Collected data entries -
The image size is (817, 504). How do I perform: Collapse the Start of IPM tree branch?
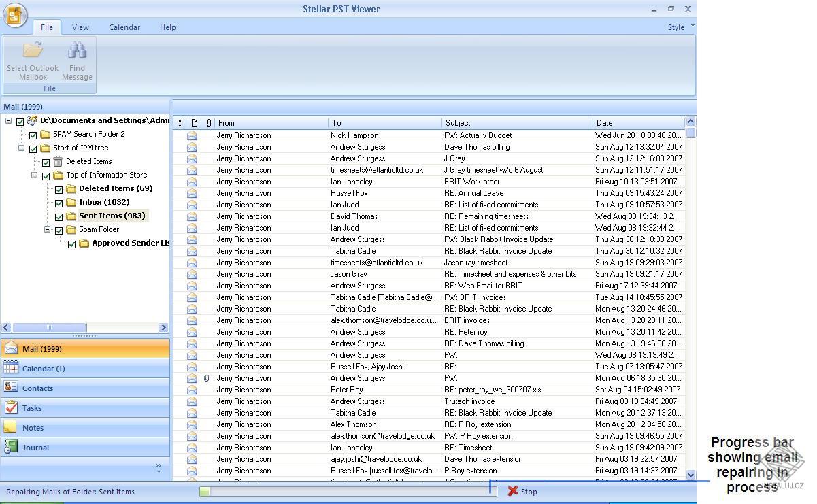click(21, 148)
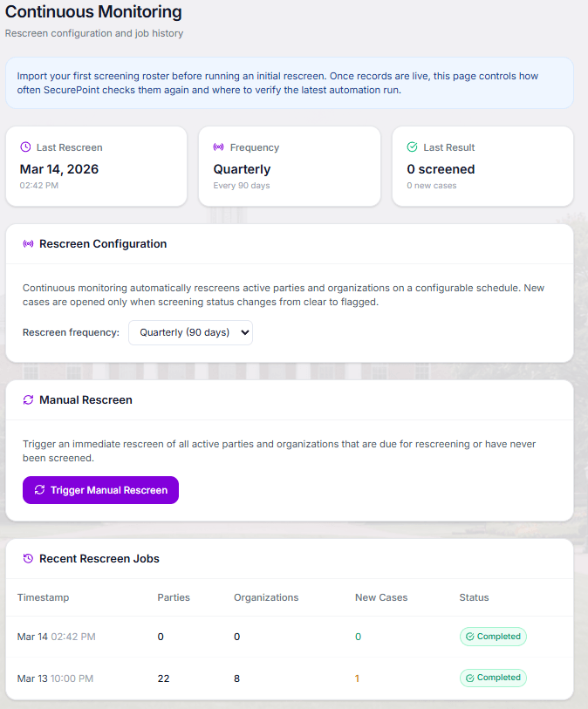Image resolution: width=588 pixels, height=709 pixels.
Task: Trigger Manual Rescreen button
Action: tap(100, 490)
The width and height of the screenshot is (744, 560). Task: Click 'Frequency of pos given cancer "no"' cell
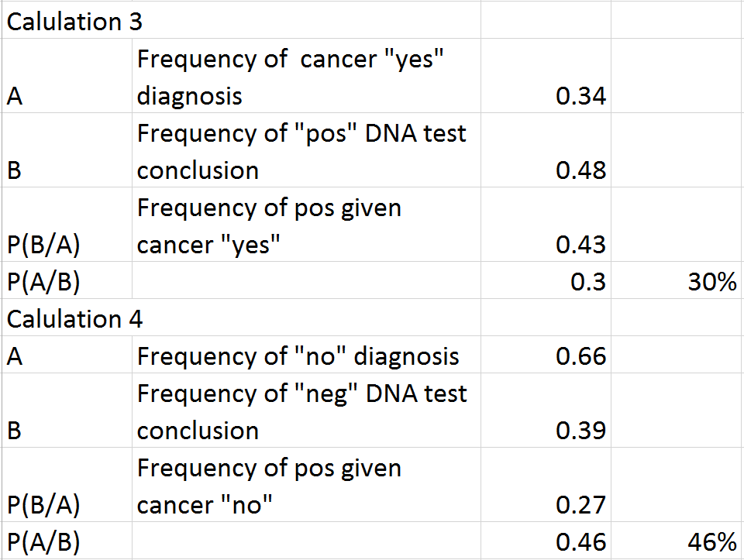tap(269, 486)
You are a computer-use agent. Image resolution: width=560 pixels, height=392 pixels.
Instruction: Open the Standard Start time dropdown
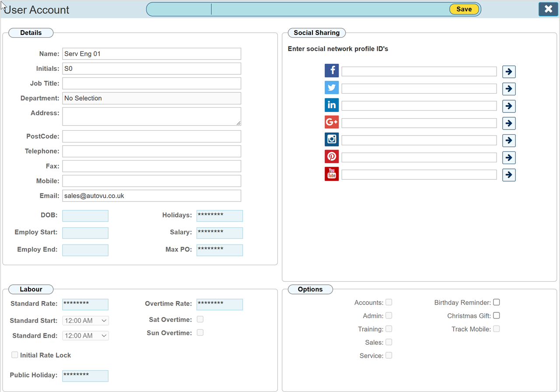[86, 321]
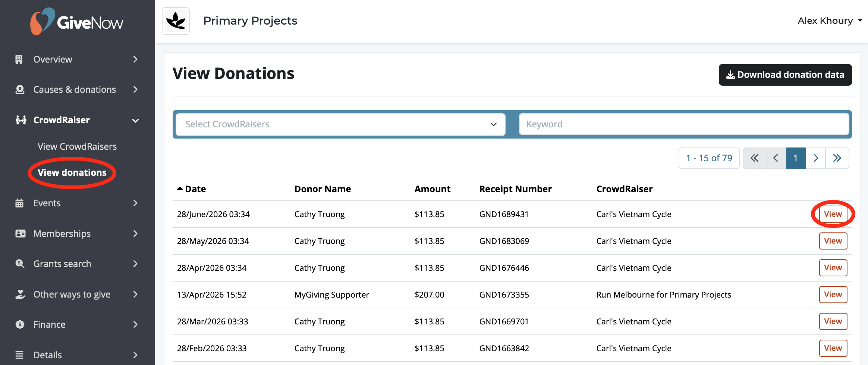Open the Select CrowdRaisers dropdown
The image size is (868, 365).
[340, 124]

PROBLEM DESCRIPTION - Repeat the records word for word. Any picture in them should be left out.

EXERCISE ANSWER -
The image size is (817, 504). How do I perform: Collapse the Start of IPM tree branch?
click(21, 148)
Image resolution: width=588 pixels, height=709 pixels.
Task: Trigger Manual Rescreen button
Action: tap(100, 490)
The width and height of the screenshot is (744, 560). Task: Click 'Frequency of pos given cancer "no"' cell
tap(269, 486)
You are a computer-use agent. Image resolution: width=560 pixels, height=392 pixels.
Instruction: Open the Standard Start time dropdown
[86, 321]
Open the Select CrowdRaisers dropdown
The image size is (868, 365).
[340, 124]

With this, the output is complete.